> [What needs to be done]:
In the data below, which lines hold "agent"? Copy every one.

Pixel coordinate grounding data:
* * *
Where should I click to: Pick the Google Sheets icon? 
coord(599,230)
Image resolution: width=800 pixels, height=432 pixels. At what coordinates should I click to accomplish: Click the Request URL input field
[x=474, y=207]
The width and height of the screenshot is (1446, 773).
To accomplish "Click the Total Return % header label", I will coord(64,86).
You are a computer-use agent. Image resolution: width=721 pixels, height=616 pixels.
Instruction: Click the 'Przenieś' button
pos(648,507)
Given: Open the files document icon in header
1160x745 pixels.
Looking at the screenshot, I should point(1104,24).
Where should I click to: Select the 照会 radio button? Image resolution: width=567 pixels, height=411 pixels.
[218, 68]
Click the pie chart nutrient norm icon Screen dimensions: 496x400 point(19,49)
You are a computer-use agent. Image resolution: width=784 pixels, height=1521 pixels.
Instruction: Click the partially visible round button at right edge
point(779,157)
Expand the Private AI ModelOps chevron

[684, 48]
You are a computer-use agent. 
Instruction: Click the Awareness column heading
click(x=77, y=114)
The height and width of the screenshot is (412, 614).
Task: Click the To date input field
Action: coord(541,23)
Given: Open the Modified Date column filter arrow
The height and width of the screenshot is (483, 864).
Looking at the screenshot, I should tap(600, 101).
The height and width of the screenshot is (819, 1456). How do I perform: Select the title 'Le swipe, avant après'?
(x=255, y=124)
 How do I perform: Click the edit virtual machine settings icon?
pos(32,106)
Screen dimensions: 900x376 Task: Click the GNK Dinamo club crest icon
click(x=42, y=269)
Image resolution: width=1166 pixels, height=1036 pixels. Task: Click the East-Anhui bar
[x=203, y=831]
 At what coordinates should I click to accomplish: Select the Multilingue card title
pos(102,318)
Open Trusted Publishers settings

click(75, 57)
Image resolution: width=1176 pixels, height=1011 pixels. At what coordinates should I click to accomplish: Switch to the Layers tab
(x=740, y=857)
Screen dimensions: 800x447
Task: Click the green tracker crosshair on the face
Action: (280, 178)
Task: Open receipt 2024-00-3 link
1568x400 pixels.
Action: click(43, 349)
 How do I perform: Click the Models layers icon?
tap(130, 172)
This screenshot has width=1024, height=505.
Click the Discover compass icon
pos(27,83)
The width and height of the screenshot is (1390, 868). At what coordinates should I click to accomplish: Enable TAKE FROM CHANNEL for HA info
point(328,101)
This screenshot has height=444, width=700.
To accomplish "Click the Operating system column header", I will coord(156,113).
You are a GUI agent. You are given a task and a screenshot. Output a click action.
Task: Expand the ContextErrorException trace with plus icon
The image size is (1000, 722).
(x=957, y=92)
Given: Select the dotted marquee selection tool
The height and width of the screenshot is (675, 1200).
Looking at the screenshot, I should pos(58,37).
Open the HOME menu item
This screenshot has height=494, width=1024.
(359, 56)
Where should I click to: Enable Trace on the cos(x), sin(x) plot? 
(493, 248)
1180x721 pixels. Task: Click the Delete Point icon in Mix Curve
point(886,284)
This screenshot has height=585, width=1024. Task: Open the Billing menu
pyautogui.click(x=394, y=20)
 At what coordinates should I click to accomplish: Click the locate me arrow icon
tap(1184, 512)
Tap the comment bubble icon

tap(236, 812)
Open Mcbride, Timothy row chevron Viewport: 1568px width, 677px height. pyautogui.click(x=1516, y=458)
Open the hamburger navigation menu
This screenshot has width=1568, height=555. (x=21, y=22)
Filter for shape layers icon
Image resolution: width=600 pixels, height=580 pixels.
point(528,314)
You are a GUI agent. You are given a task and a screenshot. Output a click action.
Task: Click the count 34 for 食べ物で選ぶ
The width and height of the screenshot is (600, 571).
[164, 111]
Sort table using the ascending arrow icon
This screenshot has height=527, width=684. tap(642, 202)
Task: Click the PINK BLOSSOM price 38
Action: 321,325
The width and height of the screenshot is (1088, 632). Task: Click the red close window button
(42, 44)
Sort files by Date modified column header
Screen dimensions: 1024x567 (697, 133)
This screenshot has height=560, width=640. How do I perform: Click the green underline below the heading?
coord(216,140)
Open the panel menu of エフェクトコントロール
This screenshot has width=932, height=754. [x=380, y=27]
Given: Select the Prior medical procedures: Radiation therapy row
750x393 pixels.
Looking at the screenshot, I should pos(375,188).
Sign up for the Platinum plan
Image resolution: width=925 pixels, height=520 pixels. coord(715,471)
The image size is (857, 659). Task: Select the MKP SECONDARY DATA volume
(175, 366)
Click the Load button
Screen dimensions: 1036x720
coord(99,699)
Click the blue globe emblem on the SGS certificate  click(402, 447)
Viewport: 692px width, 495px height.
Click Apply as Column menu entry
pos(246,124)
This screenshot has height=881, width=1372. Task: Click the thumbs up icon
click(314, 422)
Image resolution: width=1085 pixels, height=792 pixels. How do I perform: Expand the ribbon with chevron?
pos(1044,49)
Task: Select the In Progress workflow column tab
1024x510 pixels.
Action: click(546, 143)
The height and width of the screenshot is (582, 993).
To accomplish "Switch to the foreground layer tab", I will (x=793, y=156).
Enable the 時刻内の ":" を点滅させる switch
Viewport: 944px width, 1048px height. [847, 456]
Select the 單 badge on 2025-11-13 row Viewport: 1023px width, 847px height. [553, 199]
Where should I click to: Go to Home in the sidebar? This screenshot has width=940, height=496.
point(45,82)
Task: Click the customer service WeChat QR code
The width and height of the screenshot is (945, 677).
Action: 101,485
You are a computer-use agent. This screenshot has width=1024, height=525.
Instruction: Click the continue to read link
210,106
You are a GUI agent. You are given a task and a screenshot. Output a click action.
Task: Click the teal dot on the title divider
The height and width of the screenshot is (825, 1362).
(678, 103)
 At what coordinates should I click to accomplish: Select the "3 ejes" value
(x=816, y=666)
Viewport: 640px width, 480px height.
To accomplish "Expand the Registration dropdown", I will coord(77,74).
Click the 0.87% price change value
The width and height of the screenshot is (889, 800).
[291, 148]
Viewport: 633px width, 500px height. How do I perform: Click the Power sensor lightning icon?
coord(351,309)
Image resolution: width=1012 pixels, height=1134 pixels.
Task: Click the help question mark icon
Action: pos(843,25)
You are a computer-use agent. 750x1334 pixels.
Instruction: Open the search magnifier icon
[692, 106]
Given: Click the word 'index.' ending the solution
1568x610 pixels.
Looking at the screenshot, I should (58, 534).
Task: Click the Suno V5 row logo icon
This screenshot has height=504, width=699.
* * *
> [Reply]:
You are a computer-use agent. Image resolution: width=721 pixels, height=616 pixels.
You are a computer-use agent. Image resolution: width=784 pixels, height=1521 pixels.
You are a computer-use agent. 
You are a GUI agent. You are given a task and a screenshot. Output a click action.
You are a GUI agent. You are given a task and a screenshot. Output a click action.
You are a computer-use agent. This screenshot has width=1024, height=525.
You are a GUI agent. You are given a task and a screenshot. Output a click action.
You are a computer-use agent. 750x1334 pixels.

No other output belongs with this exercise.